• _Job_:
Reproduce all of the following data word for word, omitting the pictures.

★ ★ ★ ★ ★ ★ ★

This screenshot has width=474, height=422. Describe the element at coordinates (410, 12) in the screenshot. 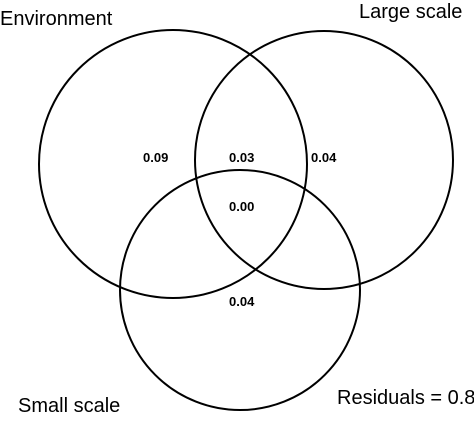

I see `large-scale-label: Large scale` at that location.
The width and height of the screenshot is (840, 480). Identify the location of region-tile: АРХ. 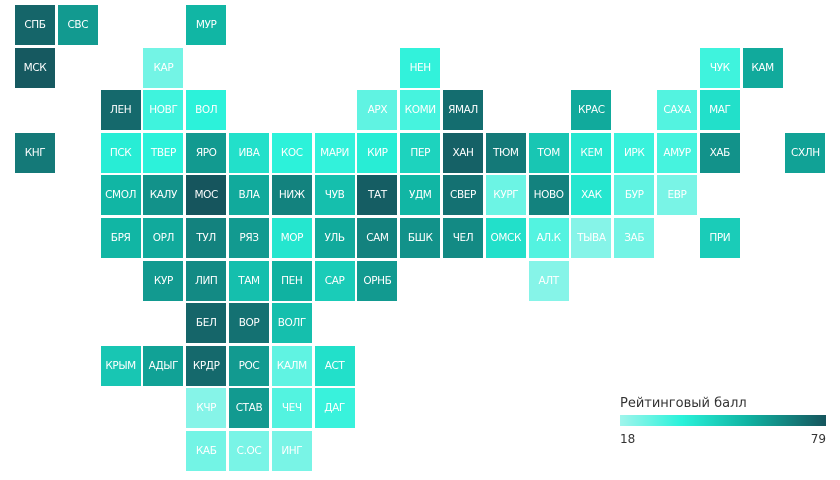
(378, 110).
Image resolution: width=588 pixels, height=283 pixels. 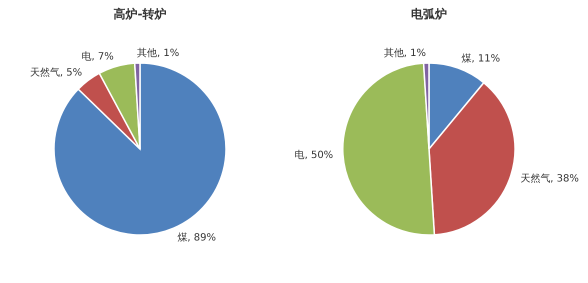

★ ★ ★ ★ ★ ★ ★

• _Your response_:
This screenshot has width=474, height=422. Describe the element at coordinates (410, 12) in the screenshot. 

I see `large-scale-label: Large scale` at that location.
The width and height of the screenshot is (840, 480). Identify the location of region-tile: АРХ. 
(378, 110).
Image resolution: width=588 pixels, height=283 pixels. 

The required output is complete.